● Description of the task: Can you return, word for word, the stretch of the post on office network switches that begins at the words "In article , wrote: :Sorry, it" and stops after "connected to Internet."?

● Exercise passage:
►
In article , wrote: :Sorry, it is my mistake, Actually I am looking for SOHO market (Home :office). if I have one Broadband connection, in a Small office/Home :office I would like to connect all 10 or 12 computers and printer in :Local area Networ, I am looking for 8/16 port switchs, which should :have FE ports with auto-detection.
Okay, managed or unmanaged? Load requirements? Security features? Any QoS requirements?
:Also I am lloking some products which should supprt load balancing, for :eaxmple in Internet cafe lot of computers shoudl connected to Internet.
That sounds like a separate requirement, possibly with a different number of ports and possibly with the addition of an uplink port; also, in such a situation, reliability or redundancy become important. [An Internet Cafe that is down with network problems loses it's main excuse for serving mediocre food...]
Is it actually "load balancing" you are looking for, or is it "rate shaping" ? Load balancing refers to distributing load to resources equally, such as might be required if you provided application services (e.g., gaming) or if you had a cluster of servers that were acting as http cache servers for the user hosts. "Rate shaping" would be used if you want certain bandwidths per port, or if you want to restrict the actual network draw against your WAN connection [e.g., if you pay by peak access rate.] "Rate shaping" usually implies buffering and stuffing in packets as soon as there is a chance to do so. There is also Policing, another form of QoS, in which packets beyond a certain rate are simply dropped -- which is not supposed to matter for UDP, and triggers TCP congestion-control algorithms to slow down TCP.
Within policing and rate-shaping, an important factor is the level you wish to police or shape at. Per-port is fair common, and per-vlan is perhaps the next most common. If you want to go down to per-application (e.g., allow full rate to http traffic but restrict KaZaa rates) then your choices become much more limited and much more expensive. Part of the difficulty there is that one can no longer assume that a certain port corresponds to a certain application: many of the P2P programs are able to fall back to using port 80 (normally http) in order to bypass firewalls or rate controls.
In the Internet Cafe environment, security also becomes more important: users will not want other users to be able to spy on them or control their sessions or whatever. And you want to prevent viruses, trojans and other kinds of malware from using your LAN as an avenue to spread between the various systems (especially if you are offering wireless access to user-provided systems.)
When your business is at stake, it is ultimately self-defeating to go for the "cheapest" router: if you are earning (say) $50/hour in access fees then having your network down for a day while the wait-staff tries to debug the problem is going to chew through your profits, losing you easily $500 in a day. When you have a LAN that fools and borderline sociopaths are going to have access to, you need your networking equipment to be tough instead of cheap.
◄
● Data listing:
►
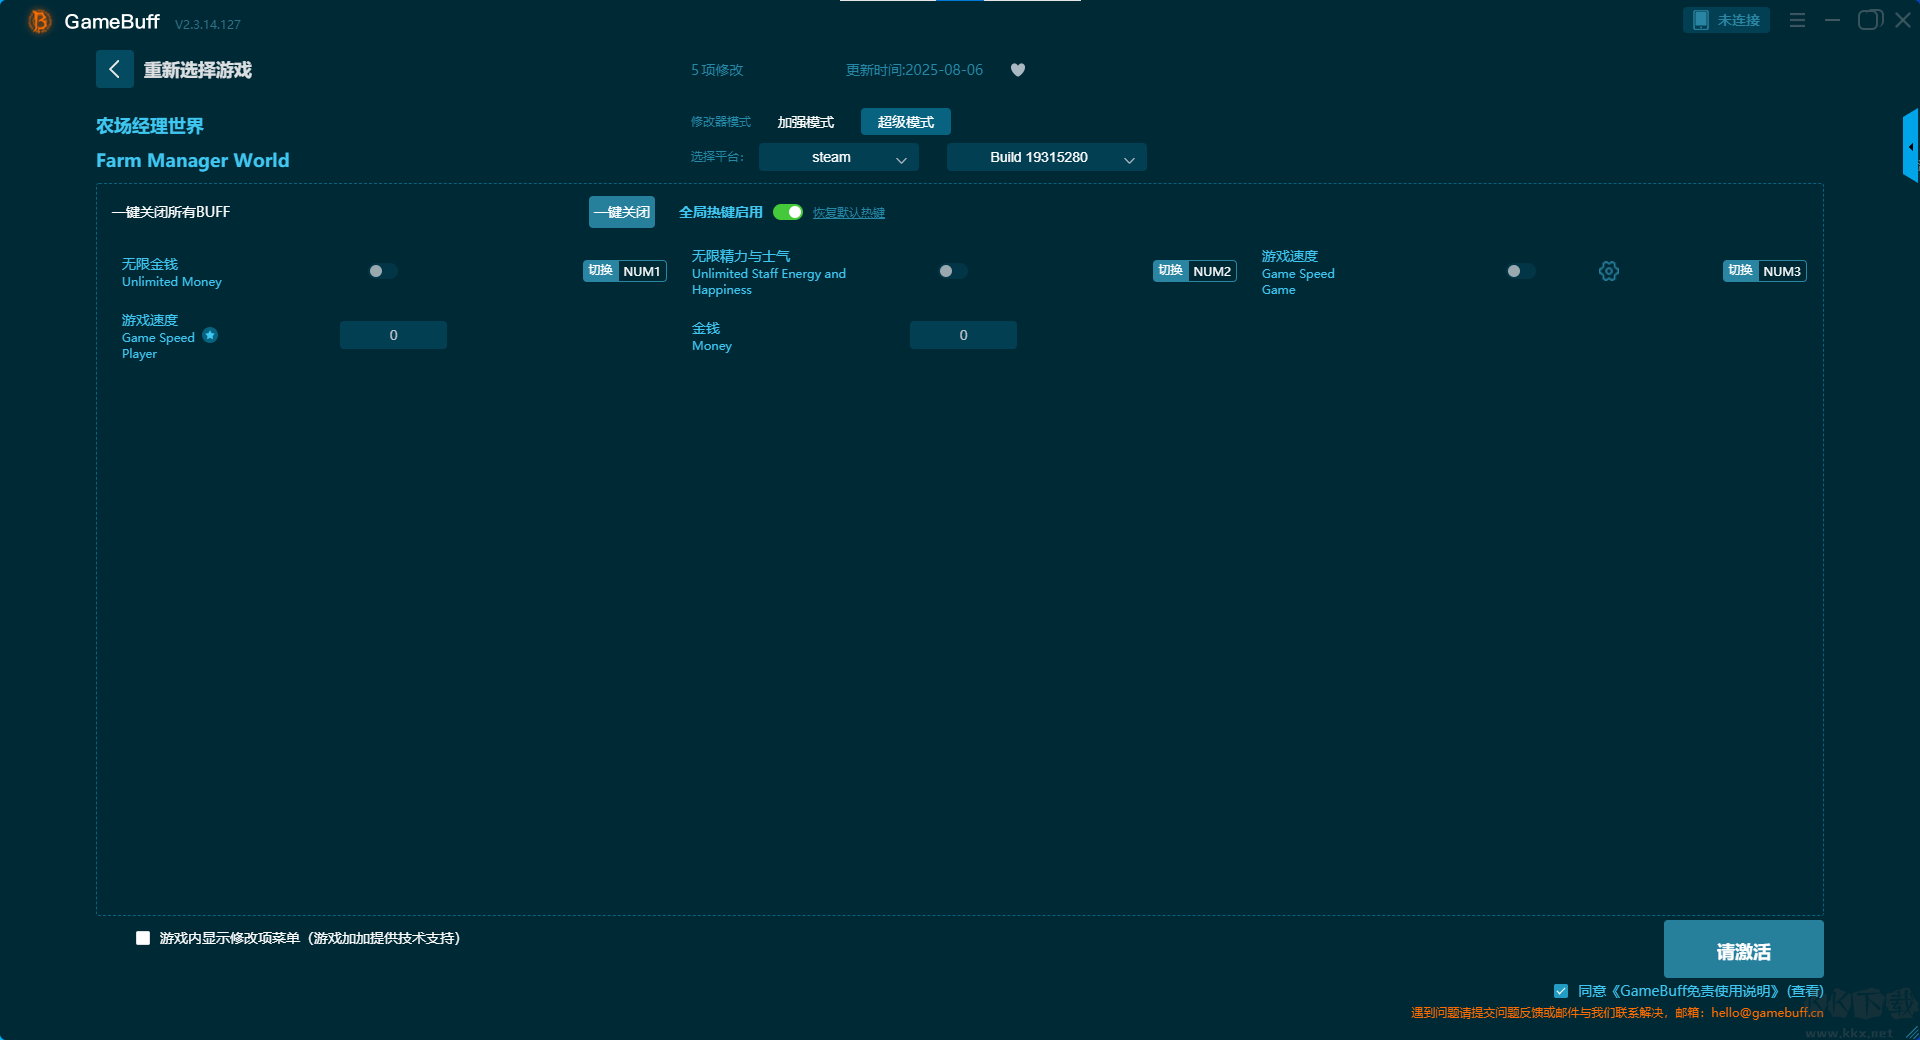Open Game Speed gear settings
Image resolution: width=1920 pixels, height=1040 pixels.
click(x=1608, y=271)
◄
►
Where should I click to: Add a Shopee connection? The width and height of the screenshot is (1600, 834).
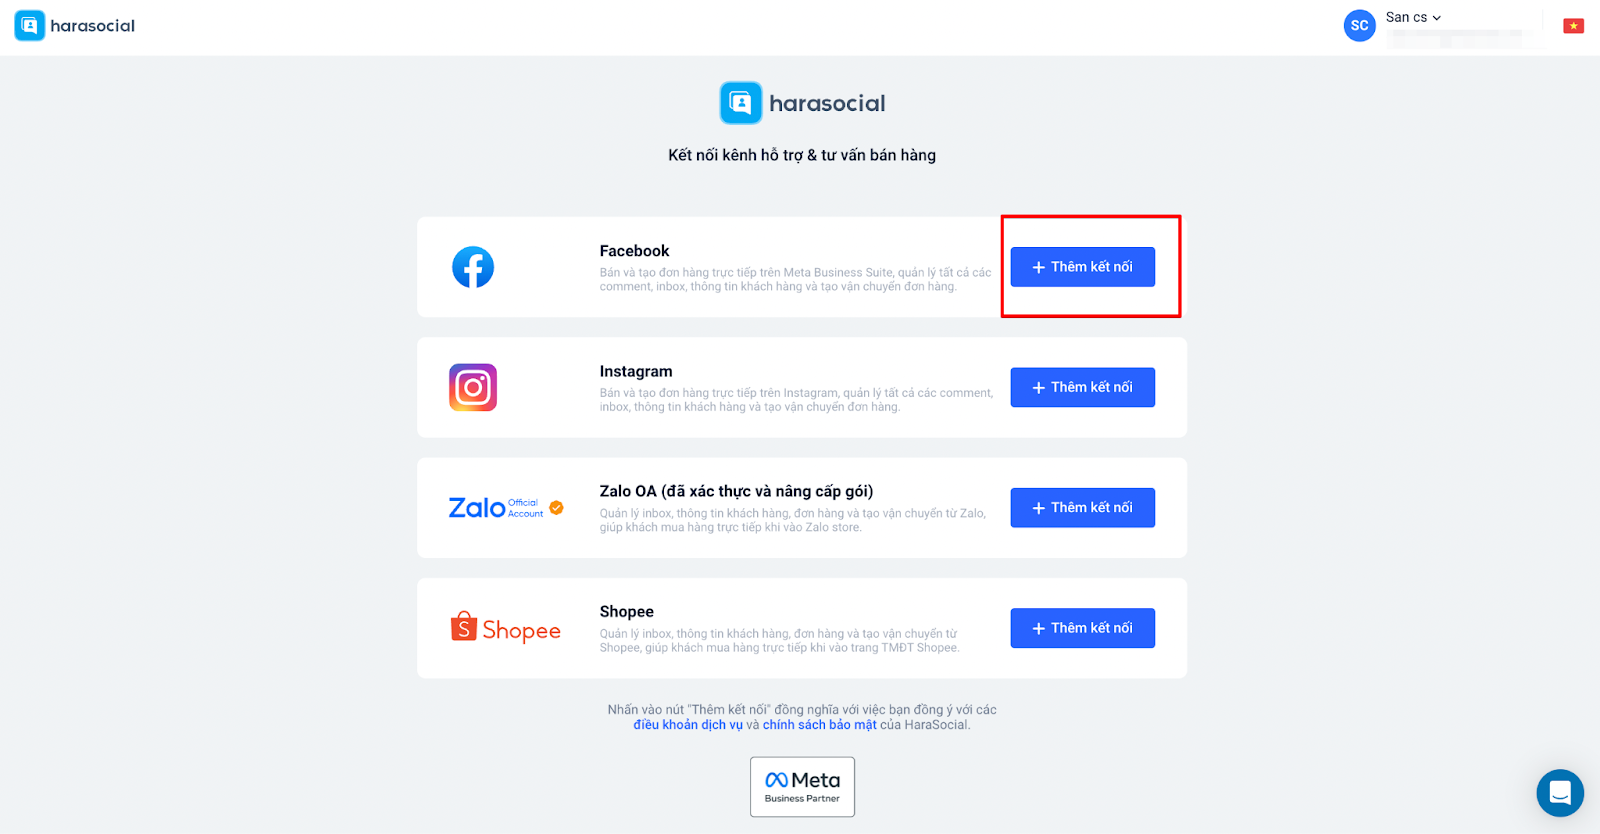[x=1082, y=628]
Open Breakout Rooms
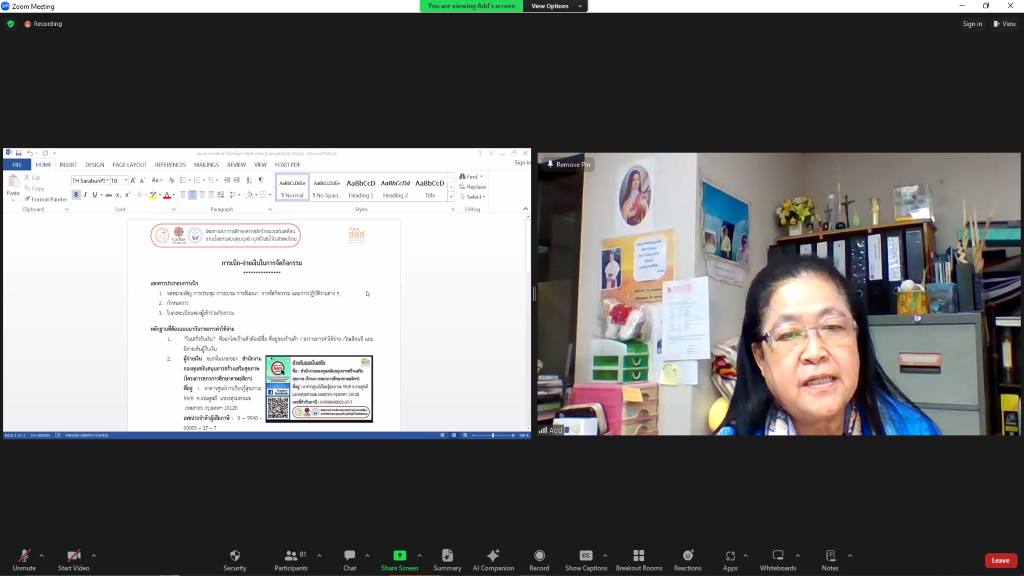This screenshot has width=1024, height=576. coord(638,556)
◄
● Your response:
In article , wrote: :Sorry, it is my mistake, Actually I am looking for SOHO market (Home :office). if I have one Broadband connection, in a Small office/Home :office I would like to connect all 10 or 12 computers and printer in :Local area Networ, I am looking for 8/16 port switchs, which should :have FE ports with auto-detection.
Okay, managed or unmanaged? Load requirements? Security features? Any QoS requirements?
:Also I am lloking some products which should supprt load balancing, for :eaxmple in Internet cafe lot of computers shoudl connected to Internet.